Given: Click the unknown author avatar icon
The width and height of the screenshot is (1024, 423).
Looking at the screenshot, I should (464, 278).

* * *

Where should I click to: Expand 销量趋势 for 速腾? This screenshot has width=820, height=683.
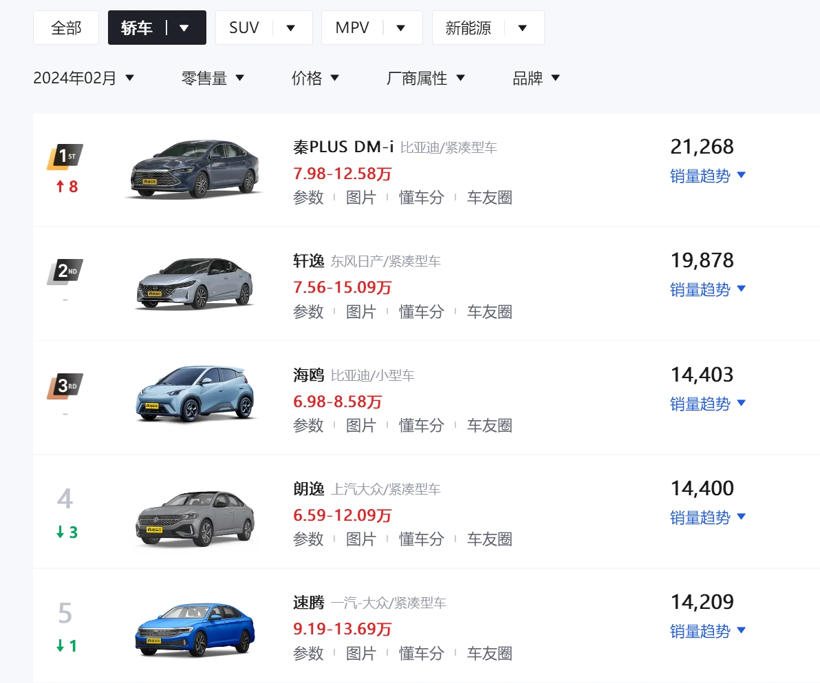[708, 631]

Problem >>
Set out the material from the line with "Given: Click the unknown author avatar icon" up to and including the line with "Looking at the" as a numbered list, leaving out any blank lines.

The solution >>
1. Given: Click the unknown author avatar icon
2. The width and height of the screenshot is (1024, 423).
3. Looking at the screenshot, I should (464, 278).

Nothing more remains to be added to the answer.